京都産業大の大西健は1973年、大阪体育大の坂田好弘は1977年に監督就任した(坂田は定年退官し、現在は関西協会会長)。大西に2年、坂田に6年と関西を代表する大学指導者に先立つが、中島には謙そんがある。
「いや、監督をやっているのが長い、というだけ。そんなの自慢になりませんよ」
近大は1949年創部。中島が指揮を執った44シーズンで関西Aリーグ優勝はない。2位が3回。下部のBリーグが6年あった。
大学選手権初出場は1997年度の第34回大会。これまで9回の出場実績がある。最高位は39回大会(2002年度)の8強入り。法政大に31-56で敗れた。
リーグ戦での頂点こそないが、チームはこれまで新聞沙汰になるような死亡事故や犯罪事件などを起こしてはいない。在学中に成人を迎えるとはいえ、未熟な大学生の人生に、中島はゆがみを作らせない。
その指導は硬軟が混ざる。髪の形や色は自由。過去には長髪や茶髪などもいた。ただし、あいさつや授業への出席、集合時間などは厳しい。グラウンドに人が来れば部員は必ず「こんにちは」と声をかける。個人的な嗜好をある程度認めながらも、守らなければならないルールは教え込む。
「学生の個性はできるだけ認めてあげたい。でもマナーや倫理観、自主性などもクラブ員として守っていかなければなりません」
中島は1947年生まれの68歳。大阪・上宮高でラグビーを始め、近大卒業後に職員となる。2013年には学園トップの理事長を補佐する理事(総数9)に昇進する。13ある学部を束ねる教学本部長に就いた。近大は現在、大学院から幼稚園まで学生、生徒、園児数53,000人、教職員10,000人を擁する巨大教育機関に成長。今年の大学の志願者総数155,578は明治大を抜き2年連続で全国1位である。
中島は理事就任と同時に、現場を教え子であるディレクターの神本健司、ヘッドコーチの松井祥寛(ともに神戸製鋼出身)に任せ、部長と監督の兼務から総監督に動いた。

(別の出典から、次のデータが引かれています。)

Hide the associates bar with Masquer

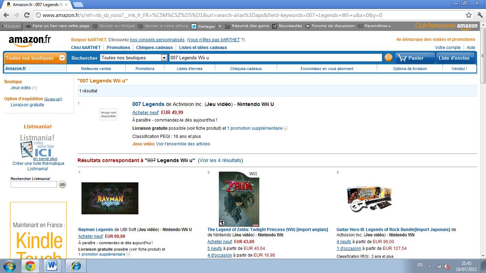(11, 26)
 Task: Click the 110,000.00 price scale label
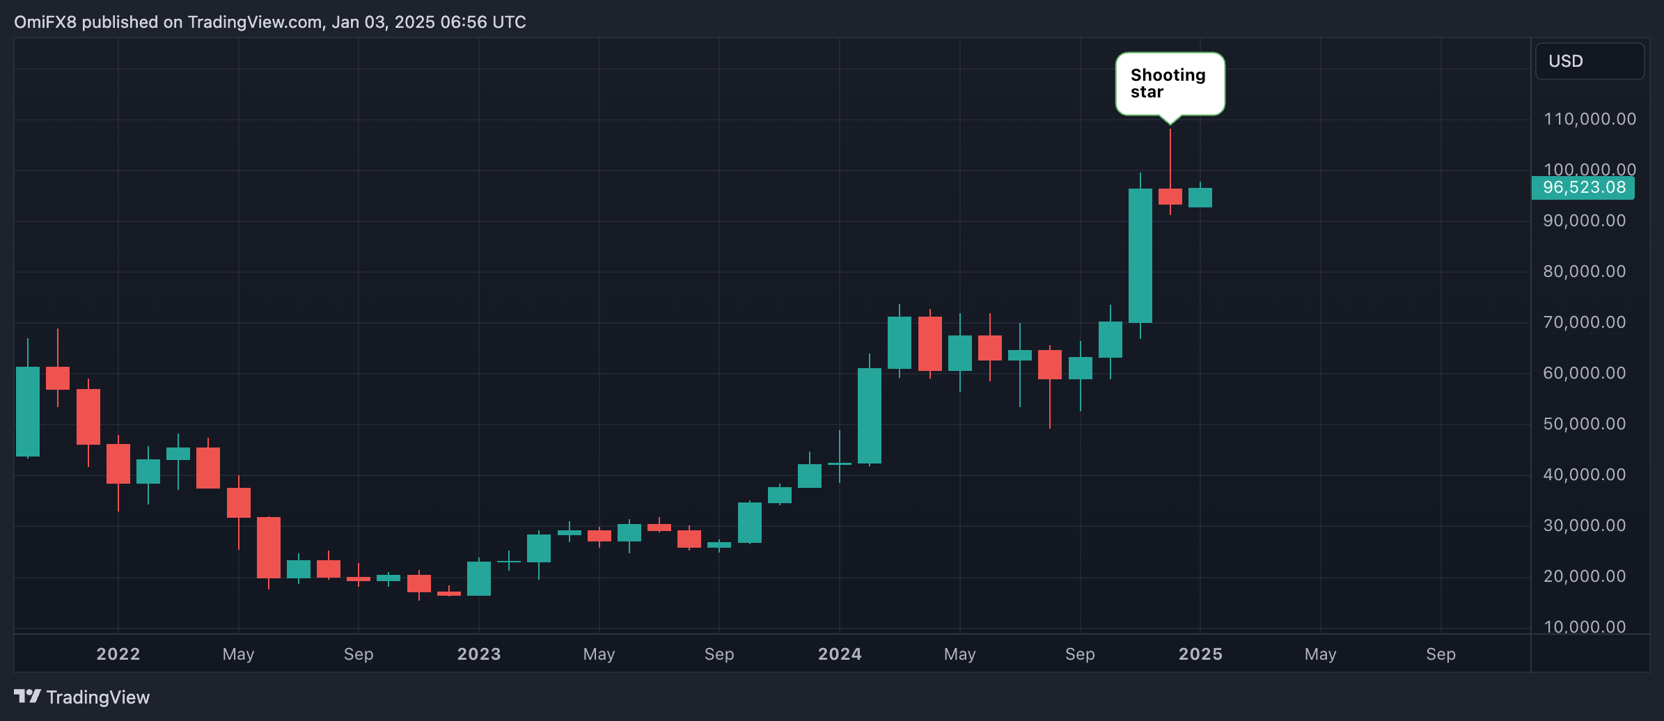pos(1590,119)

理事は多忙である。この4月、運動系の47団体(クラブ)を束ねるスポーツ振興センター長を兼ねた。
近大は看板クラブの水上競技(水泳)、洋弓(アーチェリー)などを中心に、これまでオリンピック(五輪)には47選手を輩出、メダル14個を獲得している。直近では2012年のロンドン五輪で男子200メートル背泳ぎなど銀メダル2を獲った入江陵介が光る。
「主に2020年の東京五輪に向け、メダル獲得を目指しての強化と関西のカッレジスポーツを盛り上げるのが一つの目標です」
それでも中島はパワーに物を言わせない。現在使用している人工芝グラウンドは、サッカー、アメリカンフットボールとの共有だ。1日を3クラブで分けるが、ラグビー部の時間帯は授業とクラブの両立がやりにくい、お昼だ。時期的に熱中症なども増える。
「やろうと思えば、何でもできます。でもそれをしたらアカンでしょう。ウチが一番使いにくい部分を取らんと」
他者への思い遣りは楕円球から学んだ。
中島はまた全世界に約200支部ある校友会の副会長もつとめる。多い時には月3回の週末を各地の校友会会合に出席して過ごし、大学の現状を話す。
人との交わりを苦にしない。そして上下問わず仲間を大切にする。守る。
前硬式野球部監督の榎本保は中島を恩人ととらえる。オリックス外野手の糸井嘉男、ソフトバンク投手の大隣憲司らを育て、大学日本代表監督も経験した元部下は話す。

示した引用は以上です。